AUFGABE
Welche Staaten, Städte und Staatenbünde werden im Textauszug namentlich genannt? Zähle alle auf.

TEXTAUSZUG
________________________

Die Taliban waren für die USA zwar Partner bei den langjährigen Friedensverhandlungen gewesen – die unter dem ungeduldigen US-Präsidenten Donald Trump zu Verhandlungen über die Abzugsmodalitäten mutierten –, die von ihnen gebildete Regierung wird von Washington und dessen Verbündeten jedoch bisher nicht anerkannt. Da nun die gegen die Taliban verhängten Sanktionen sich auch gegen die von ihnen besetzten oder kontrollierten Institutionen richten, blockieren sie nun faktisch das ganze Land. Die afghanische Wirtschaft kollabierte dadurch völlig.

Durch den Wegfall der früheren Zahlungen und den generellen Zusammenbruch der Wirtschaft fehlen natürlich auch die für den Import nötigen Gelder. Dies wird noch dadurch verschärft, dass die westlichen Staaten die Reserven der afghanischen Zentralbank beschlagnahmt haben – sieben Milliarden US-Dollar auf Konten in den USA und rund 2,1 Milliarden US-Dollar bei Banken in Deutschland und der übrigen EU.⁶ Aus Sicht der UN-Sonderberichterstatterin über unilaterale Zwangsmaßnahmen, Alena Douhan, ist dies ein eklatanter Verstoß gegen internationales Recht und geht auch am offiziellen Ziel vorbei. Schließlich gehört das Geld einer Zentralbank nicht denen, die die Regierung stellen, sondern dem Land und dessen Bevölkerung.

________________________

AUSZÜGE AUS DATENSÄTZEN

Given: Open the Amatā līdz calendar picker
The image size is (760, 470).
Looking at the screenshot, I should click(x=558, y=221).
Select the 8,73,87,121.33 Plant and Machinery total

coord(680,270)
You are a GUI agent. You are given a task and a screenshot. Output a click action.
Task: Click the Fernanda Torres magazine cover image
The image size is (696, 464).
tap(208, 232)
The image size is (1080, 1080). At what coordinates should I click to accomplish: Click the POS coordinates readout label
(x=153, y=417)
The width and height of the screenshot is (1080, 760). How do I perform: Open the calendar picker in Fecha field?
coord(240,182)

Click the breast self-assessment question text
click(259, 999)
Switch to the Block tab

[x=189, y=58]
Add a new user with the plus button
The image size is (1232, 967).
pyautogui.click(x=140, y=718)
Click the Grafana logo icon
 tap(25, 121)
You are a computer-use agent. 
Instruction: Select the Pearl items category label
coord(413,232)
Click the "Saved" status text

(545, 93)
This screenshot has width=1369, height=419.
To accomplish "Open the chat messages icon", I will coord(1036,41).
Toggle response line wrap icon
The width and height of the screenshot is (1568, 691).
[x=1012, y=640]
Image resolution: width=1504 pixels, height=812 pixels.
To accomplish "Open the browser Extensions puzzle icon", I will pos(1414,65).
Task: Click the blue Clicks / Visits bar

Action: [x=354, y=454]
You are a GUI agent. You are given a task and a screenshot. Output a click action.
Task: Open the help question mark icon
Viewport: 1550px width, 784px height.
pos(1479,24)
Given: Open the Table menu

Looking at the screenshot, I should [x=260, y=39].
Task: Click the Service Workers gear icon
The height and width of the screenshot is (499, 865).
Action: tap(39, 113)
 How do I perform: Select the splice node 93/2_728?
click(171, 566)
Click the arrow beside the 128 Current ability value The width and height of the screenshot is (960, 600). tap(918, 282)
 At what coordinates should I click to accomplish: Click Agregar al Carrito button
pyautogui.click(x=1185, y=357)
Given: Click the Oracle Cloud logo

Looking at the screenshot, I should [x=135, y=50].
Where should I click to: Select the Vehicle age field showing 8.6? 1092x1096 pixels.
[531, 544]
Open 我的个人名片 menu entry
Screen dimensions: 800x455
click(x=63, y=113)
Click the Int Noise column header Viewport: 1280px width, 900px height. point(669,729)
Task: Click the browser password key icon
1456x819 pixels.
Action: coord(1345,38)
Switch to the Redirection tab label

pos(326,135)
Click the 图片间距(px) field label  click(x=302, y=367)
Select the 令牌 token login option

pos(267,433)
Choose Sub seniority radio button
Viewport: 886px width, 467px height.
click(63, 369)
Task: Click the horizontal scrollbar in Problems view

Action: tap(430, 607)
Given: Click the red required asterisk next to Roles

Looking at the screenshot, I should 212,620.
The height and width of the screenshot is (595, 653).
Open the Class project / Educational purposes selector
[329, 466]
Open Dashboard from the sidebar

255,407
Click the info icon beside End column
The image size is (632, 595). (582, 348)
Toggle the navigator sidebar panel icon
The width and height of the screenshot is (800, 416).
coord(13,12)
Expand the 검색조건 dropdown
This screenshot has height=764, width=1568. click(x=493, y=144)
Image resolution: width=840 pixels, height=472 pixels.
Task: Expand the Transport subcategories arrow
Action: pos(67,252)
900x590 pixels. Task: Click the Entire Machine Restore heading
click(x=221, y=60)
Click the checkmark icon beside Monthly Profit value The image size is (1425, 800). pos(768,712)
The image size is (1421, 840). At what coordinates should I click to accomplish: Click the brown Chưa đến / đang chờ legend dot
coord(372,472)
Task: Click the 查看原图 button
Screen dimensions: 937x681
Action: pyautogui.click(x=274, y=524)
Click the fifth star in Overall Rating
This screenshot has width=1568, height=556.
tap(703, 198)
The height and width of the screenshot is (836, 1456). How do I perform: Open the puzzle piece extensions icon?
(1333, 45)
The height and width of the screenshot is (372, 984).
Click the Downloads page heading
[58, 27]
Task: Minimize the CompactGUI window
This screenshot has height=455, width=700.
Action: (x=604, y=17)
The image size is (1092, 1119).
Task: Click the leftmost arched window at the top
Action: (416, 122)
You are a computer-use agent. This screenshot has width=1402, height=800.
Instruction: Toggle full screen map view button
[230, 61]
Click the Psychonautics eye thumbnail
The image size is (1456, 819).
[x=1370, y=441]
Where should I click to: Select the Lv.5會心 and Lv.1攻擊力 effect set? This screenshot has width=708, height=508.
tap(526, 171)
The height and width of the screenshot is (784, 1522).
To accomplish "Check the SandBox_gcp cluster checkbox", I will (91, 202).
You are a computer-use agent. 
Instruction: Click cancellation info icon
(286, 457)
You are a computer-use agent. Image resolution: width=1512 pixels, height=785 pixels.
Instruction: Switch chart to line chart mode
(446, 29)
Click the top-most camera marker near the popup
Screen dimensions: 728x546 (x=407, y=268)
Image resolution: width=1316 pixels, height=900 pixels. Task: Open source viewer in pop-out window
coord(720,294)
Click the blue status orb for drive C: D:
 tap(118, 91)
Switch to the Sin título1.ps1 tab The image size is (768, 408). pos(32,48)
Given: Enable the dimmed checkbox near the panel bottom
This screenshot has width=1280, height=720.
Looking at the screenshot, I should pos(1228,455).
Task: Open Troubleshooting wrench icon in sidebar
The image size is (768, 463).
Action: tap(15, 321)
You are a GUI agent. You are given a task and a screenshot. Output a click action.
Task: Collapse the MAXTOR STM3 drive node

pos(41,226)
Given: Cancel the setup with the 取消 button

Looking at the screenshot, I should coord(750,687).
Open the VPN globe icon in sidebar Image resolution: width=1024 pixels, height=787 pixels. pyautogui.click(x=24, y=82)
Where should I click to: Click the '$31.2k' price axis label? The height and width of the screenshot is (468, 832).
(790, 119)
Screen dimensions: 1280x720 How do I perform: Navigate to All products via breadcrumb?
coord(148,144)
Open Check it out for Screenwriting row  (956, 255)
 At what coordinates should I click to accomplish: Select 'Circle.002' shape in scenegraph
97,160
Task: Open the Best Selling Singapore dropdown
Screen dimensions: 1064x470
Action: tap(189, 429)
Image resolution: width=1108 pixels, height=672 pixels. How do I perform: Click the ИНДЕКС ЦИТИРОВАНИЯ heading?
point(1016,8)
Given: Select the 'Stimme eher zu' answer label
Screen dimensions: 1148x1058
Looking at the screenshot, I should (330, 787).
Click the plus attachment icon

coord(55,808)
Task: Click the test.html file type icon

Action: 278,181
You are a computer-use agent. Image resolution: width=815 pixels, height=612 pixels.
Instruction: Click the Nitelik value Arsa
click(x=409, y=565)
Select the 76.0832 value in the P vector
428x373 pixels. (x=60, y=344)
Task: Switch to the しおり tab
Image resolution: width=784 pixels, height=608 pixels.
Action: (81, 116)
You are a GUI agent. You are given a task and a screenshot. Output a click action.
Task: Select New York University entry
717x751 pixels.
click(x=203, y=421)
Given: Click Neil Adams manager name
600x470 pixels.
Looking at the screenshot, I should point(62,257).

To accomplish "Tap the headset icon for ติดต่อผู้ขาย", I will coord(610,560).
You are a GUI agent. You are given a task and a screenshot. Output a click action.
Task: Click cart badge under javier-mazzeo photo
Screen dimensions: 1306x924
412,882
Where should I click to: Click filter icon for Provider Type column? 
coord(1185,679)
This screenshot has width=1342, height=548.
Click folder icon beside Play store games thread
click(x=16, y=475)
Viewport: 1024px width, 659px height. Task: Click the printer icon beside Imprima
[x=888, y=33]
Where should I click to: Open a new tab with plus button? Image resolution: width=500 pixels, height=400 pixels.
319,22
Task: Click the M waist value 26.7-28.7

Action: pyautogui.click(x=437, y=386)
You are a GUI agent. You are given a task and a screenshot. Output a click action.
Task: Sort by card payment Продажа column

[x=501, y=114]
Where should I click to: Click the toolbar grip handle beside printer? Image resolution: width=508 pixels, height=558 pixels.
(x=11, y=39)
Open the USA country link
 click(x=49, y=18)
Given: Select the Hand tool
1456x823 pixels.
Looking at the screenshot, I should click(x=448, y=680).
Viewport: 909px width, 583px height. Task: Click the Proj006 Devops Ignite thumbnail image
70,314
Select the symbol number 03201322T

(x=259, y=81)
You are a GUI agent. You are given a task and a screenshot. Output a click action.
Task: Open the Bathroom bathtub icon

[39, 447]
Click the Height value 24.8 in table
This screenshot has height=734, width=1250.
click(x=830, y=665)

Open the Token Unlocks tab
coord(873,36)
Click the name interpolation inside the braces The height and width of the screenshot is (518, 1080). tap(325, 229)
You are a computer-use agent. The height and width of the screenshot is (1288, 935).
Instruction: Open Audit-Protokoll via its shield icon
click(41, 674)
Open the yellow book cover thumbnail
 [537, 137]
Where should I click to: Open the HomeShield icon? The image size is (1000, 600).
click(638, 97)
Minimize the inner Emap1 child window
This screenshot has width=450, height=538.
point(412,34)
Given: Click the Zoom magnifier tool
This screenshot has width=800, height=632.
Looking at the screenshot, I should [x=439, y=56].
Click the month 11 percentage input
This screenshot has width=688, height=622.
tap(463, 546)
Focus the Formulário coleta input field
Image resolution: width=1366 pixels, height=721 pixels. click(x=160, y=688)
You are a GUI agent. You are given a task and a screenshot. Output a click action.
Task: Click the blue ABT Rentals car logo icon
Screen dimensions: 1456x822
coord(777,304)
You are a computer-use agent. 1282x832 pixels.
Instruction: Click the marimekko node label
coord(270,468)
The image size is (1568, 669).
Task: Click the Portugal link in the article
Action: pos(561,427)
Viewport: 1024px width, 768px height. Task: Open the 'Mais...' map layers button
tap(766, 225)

________________________

VOLLSTÄNDIGE LÖSUNG
USA, Washington, Deutschland, EU